Manokwari DKPP – Sukses atau tidaknya penyelenggaraan Pilkada serentak 2020 yang akan digelar pada 9 Desember mendatang di sembilan provinsi 270 kabupaten/kota tergantung dari integritas penyelenggara pemilu. Menurutnya, pemimpin yang berintegritas dalam sebuah negara demokrasi selalu dilahirkan melalui pemilu yang berintegritas dan bermartabat. Namun, muara dari semua itu adalah penyelenggara pemilu yang berintegritas yang berpegang teguh pada aturan yang berlaku
Hal ini disampaikan Ketua Dewan kehormatan Penyelenggara Pemilu (DKPP) Prof. Muhammad saat menjadi pemateri kegiatan Sosialisasi Pengawasan Partisipatif Bersama Pemilih Pemula Menjelang Pilkada Kabupaten Manokwari Tahun 2020 pada Selasa (24/11/2020) di Hotel Swiss-Belhotel, Kota Manokwari. Peserta kegiatan ini adalah Pengawas Tempat Pemungutan Suara [PTPS] se-Kabupaten Manokwari.
Penyelenggara pemilu diharapkan bekerja dengan sebaik-baiknya dalam menyelenggarakan pesta demokrasi agar menghasilkan pemimpin yang bermartabat. “Kita tidak mau bupati, gubernur atau caleg yang kita pilih nantinya kena OTT KPK hanya dalam satu bulan, atau dalam satu tahun menjadi tersangka kejaksaan,” harap Muhammad.

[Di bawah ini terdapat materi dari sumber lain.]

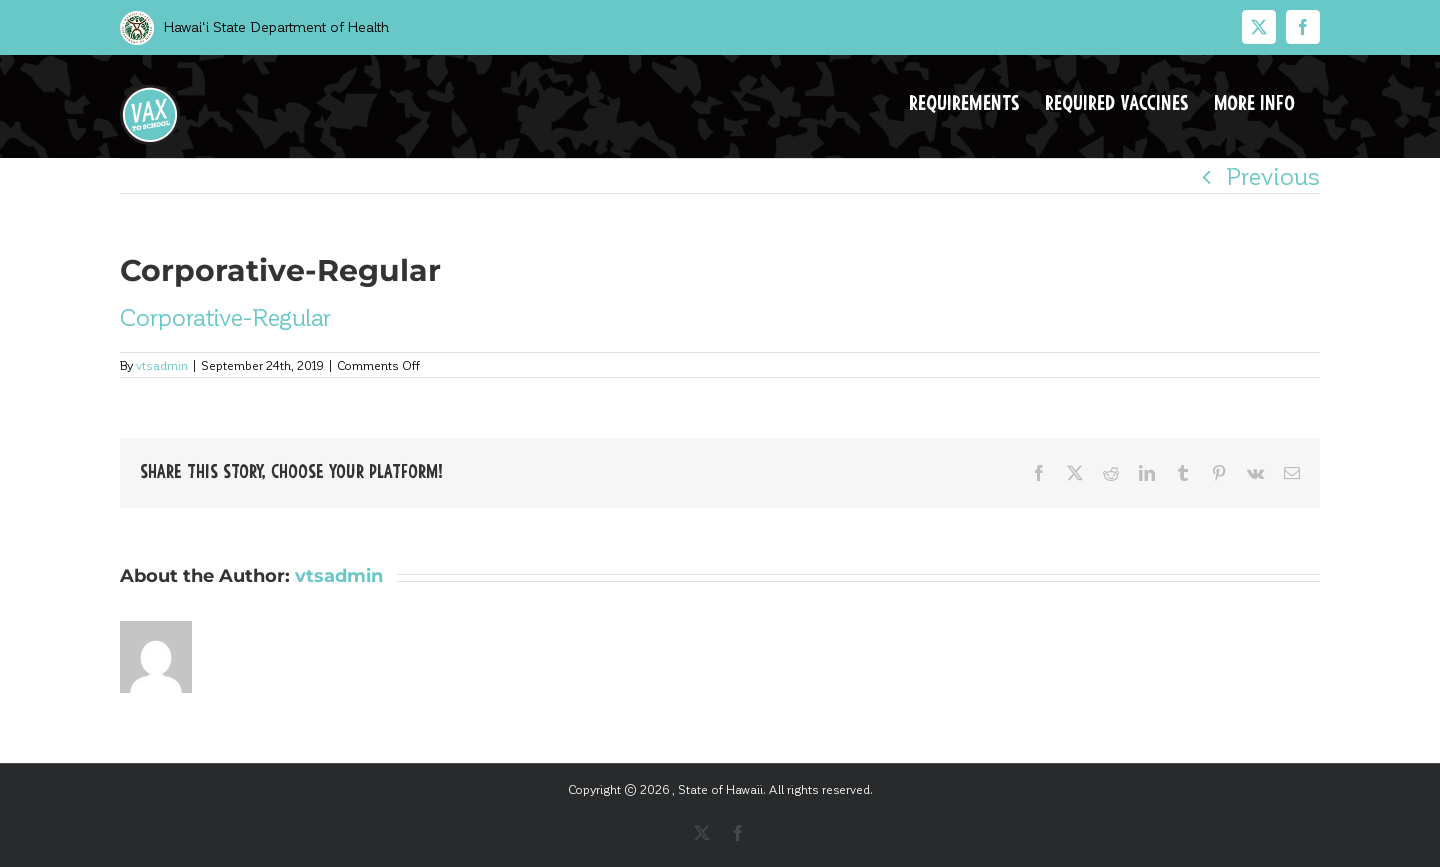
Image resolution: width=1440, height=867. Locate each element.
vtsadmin (162, 365)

Muhammad menegaskan bahwa semua penyelenggara pemilu memiliki andil dalam melahirkan sebuah pemimpin. Kemudian dia pun mengisahkan pengalamannya saat turun ke sebuah daerah saat Pemilu 2014 silam. Saat itu, ia menemukan seorang Calon Legislatif (Caleg) yang sudah memiliki niat curang.
“Bolehlah calon lain menang di TPS, tapi nanti kita lihat siapa nanti yang dilantik,” ujarnya menirukan perkataan Caleg tersebut.
Menurut Muhammad, hal ini sangat mengganggunya sehingga ia pun menginstruksikan kepada Bawaslu Provinsi untuk mengawasi segala gerak-gerik Caleg tersebut. Ia menambahkan, tugas KPU, Bawaslu dan DKPP adalah memastikan semua pihak yang mendapatkan suara terbanyak di TPS sebagai pihak yang dilantik.
“Enggak boleh si A menang di TPS, tapi si B menang di kecamatan, lalu berubah si C yang menang, terakhir si D yang syukuran. Kalau cara seperti itu dibiarkan, lalu bagaimana masyarakat yang sudah mempercayakan kepada anda sebagai pengawas,” tegas Muhammad.
Penyelenggara Pemilu Ad Hoc Bagian Dari Masalah?
Masih dalam forum, Ketua Bawaslu periode 2012−2017 ini menyesalkan pandangan miring yang menyudutkan penyelenggara pemilu di tingkat ad hoc sebagai bagian dari masalah.
Penyelenggara di tingkat ad hoc selalu dituduh sebagai bagian dari yang menghadirkan masalah. Pokoknya, sebenarnya Pemilu tidak bermasalah tapi begitu ada penyelenggara ad hoc Pemilu atau Pilkada jadi masalah, itu karena penyelenggara adhoc ini yang banyak berperan di lapangan.
Prof. Muhammad mengingatkan bahwa tidak mudah untuk mendapatkan kepercayaan menjadi seorang penyelenggara pemilu. Dia pun bertanya-tanya apa dasar orang-orang itu menuduh penyelenggara ad hoc sebagai sumber masalah. Cara orang menuduh yang tajam dan cenderung ‘nyelekit’ dengan mengatakan bahwa karena ad hoc sehingga cara berpikirnya juga ad hoc.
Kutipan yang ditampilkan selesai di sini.